Background: Growth hormone deficiency (GHD) is the most common endocrine cause of impaired growth. Recombinant human GH (rhGH) therapy does not always achieve complete catch-up growth or final height within the genetic target height despite standardised treatment guidelines. The factors causing the considerable variability in responsiveness to rhGH have not yet been fully elucidated. Apart from a number of auxological and clinical parameters, genetic factors also appear to play an important role.
Objective and hypotheses: We analysed 13 single nucleotide polymorphisms (SNPs) located in genes of the GH axis, the growth plate, and the cell cycle, as well as the exon 3 deletion of the GH receptor (GHR) to explore their potential influence on patients responsiveness to rhGH therapy.
Method: The study involved 101 children treated with rhGH for GHD. Thirteen SNPs were genotyped using high resolution melting analysis and sequencing. Furthermore the frequency of the growth hormone receptor exon 3 deletion was determined by PCR using a combination of different primers. The index of responsiveness (IoR) was used as an objective measure of response to rhGH therapy.
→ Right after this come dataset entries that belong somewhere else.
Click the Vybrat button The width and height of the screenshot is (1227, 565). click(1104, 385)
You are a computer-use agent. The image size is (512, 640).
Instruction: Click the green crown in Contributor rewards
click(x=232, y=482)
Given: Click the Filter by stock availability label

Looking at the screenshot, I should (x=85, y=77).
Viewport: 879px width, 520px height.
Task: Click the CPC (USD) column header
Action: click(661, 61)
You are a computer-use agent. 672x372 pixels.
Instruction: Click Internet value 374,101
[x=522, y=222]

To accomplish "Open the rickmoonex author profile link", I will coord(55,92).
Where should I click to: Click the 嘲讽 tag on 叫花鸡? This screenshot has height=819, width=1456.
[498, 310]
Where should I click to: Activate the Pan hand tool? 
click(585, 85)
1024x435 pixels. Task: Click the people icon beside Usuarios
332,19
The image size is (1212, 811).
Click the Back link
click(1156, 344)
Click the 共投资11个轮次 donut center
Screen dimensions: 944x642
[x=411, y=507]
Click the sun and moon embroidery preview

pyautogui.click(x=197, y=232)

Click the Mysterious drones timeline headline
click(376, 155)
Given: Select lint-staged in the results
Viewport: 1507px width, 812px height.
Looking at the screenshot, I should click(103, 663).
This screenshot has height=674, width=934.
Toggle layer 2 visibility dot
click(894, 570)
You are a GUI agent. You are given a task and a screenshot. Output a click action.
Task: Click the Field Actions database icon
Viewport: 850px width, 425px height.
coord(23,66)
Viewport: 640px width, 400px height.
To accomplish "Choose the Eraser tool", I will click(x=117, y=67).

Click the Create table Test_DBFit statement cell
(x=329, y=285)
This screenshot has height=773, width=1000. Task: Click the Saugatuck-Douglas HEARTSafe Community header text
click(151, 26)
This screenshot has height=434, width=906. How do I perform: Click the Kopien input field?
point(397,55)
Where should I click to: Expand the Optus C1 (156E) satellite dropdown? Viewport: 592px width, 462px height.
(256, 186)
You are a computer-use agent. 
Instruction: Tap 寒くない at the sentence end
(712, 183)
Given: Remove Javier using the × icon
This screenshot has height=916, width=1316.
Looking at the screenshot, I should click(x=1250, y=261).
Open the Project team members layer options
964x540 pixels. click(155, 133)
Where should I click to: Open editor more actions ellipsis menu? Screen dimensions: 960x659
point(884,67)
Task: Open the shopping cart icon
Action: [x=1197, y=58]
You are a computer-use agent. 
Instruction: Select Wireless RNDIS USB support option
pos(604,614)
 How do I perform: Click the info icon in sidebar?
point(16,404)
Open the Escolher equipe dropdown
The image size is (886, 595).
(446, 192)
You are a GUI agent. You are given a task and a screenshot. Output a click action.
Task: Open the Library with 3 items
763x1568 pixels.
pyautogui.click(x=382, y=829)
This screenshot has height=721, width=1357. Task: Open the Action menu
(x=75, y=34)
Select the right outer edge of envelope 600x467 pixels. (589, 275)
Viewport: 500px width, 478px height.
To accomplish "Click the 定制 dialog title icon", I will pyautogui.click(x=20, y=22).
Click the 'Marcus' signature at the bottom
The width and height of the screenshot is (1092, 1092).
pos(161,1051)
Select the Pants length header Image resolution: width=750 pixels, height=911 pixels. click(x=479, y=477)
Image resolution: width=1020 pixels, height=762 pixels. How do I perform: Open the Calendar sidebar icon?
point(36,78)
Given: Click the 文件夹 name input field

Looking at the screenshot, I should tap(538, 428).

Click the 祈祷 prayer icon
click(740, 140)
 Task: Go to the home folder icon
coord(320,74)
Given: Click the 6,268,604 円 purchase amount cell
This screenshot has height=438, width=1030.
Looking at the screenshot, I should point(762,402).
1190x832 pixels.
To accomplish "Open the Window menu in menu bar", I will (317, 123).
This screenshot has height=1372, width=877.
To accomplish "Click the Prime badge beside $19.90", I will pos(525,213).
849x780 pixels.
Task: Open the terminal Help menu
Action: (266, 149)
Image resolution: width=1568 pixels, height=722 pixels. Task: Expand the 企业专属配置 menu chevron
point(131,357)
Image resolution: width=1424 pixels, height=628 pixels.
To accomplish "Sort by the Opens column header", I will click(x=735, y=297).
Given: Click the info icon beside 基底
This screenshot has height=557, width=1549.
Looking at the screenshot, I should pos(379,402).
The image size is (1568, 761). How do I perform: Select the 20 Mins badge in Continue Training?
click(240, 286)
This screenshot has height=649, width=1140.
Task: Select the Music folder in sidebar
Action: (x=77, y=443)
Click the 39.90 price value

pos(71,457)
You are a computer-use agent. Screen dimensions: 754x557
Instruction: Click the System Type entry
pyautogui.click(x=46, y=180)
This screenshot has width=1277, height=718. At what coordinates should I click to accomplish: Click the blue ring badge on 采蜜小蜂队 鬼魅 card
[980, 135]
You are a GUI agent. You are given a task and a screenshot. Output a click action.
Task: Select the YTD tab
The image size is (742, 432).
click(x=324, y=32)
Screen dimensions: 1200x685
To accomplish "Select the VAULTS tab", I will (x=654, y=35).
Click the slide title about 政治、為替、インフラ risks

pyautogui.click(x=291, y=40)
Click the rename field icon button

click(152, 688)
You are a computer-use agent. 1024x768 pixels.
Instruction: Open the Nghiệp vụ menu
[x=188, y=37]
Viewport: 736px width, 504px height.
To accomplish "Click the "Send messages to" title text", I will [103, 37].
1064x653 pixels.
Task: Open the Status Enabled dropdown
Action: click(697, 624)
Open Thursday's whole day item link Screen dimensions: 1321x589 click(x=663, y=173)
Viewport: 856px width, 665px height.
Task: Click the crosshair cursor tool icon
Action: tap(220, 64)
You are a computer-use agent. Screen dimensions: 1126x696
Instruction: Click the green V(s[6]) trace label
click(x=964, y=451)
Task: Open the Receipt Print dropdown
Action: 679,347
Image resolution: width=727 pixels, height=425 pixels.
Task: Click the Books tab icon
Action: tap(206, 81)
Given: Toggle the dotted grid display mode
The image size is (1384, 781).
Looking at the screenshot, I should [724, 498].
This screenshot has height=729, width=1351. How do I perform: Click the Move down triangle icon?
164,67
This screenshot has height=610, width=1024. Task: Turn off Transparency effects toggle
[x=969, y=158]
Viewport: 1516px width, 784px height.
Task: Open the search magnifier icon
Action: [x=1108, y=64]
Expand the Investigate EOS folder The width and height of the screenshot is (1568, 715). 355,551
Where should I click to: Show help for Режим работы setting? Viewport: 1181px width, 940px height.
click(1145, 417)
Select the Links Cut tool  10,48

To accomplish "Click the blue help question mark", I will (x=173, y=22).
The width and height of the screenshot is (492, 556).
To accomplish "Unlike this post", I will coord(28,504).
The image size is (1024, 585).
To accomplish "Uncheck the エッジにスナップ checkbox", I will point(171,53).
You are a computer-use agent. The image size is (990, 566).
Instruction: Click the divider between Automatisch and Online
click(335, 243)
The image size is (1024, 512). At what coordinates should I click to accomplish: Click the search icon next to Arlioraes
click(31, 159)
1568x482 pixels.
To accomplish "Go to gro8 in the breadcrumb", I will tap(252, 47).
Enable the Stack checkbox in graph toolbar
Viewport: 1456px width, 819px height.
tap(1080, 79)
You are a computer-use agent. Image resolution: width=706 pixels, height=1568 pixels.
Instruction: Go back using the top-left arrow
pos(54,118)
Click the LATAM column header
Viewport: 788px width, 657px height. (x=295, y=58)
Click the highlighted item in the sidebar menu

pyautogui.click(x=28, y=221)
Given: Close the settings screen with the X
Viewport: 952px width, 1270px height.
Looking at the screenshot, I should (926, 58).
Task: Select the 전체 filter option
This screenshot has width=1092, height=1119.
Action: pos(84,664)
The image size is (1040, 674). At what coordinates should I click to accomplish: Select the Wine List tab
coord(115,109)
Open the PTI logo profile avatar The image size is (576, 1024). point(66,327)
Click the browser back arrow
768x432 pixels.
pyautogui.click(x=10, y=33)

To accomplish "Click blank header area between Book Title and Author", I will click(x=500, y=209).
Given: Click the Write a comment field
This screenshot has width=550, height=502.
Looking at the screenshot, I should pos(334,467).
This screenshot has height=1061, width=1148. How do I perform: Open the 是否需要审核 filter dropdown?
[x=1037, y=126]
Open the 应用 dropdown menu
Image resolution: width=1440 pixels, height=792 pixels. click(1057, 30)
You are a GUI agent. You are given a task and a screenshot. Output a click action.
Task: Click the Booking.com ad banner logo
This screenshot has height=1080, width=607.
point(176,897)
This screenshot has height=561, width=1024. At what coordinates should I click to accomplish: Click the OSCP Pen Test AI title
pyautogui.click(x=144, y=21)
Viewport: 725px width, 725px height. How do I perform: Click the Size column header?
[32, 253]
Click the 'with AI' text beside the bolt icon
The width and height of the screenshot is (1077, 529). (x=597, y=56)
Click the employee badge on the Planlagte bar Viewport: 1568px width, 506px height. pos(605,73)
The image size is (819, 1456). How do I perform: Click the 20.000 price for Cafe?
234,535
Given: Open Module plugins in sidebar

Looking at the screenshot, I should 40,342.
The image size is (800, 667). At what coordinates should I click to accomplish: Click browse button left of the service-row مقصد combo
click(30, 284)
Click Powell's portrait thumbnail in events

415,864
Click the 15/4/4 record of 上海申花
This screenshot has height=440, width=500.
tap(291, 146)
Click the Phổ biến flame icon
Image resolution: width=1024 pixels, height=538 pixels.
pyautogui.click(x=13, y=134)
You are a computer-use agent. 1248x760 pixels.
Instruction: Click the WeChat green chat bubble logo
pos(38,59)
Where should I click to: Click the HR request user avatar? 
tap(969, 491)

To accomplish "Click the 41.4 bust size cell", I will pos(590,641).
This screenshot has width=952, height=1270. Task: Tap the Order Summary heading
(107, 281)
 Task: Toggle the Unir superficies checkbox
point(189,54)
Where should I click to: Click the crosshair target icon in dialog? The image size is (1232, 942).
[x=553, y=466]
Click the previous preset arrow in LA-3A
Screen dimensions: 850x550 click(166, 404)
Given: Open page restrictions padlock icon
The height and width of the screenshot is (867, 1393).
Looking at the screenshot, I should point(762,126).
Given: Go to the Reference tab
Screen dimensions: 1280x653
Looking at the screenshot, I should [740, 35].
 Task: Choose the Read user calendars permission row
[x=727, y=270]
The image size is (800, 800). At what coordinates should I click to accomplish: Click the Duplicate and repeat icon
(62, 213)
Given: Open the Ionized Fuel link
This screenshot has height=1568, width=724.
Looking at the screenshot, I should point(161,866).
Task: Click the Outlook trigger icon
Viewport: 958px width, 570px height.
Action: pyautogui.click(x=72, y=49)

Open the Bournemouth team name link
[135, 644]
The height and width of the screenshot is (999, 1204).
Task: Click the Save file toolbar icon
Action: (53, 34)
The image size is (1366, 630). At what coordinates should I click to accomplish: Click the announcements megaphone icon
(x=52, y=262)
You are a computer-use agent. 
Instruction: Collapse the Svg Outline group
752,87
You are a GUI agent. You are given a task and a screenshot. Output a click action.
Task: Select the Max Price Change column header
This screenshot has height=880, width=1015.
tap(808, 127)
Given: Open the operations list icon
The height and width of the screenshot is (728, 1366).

IoR values were compared by genotype for each SNP using one-way ANOVA.
Results: For the rs2888586 SNP in the SOS1 gene, the TT genotype was associated with increased IoR values compared to CT and CC. For rs2069502 in the CDK4 gene, the G allele was associated with increased IoR values compared to the A allele. Furthermore, patients with the exon 3 deletion in the GHR gene had higher IoR values.
Conclusion: The results of our study indicate that genetic analyses are a starting point for the individualised treatment of GHD. Thus, the genetic variations investigated may serve as predictive markers of response to rhGH treatment in GHD.
Conflict of interest: T R Rohrer is a member of the Nordinet® IOS International study committee and has received consultation fees and speakers honoraria from Ferring, Novo Nordisk, MerckSerono and Pfizer. Research grants from MerckSerono, Novo Nordisk, and Pfizer.
Funding: This study was funded by an unrestricted grant from Pfizer WI172376.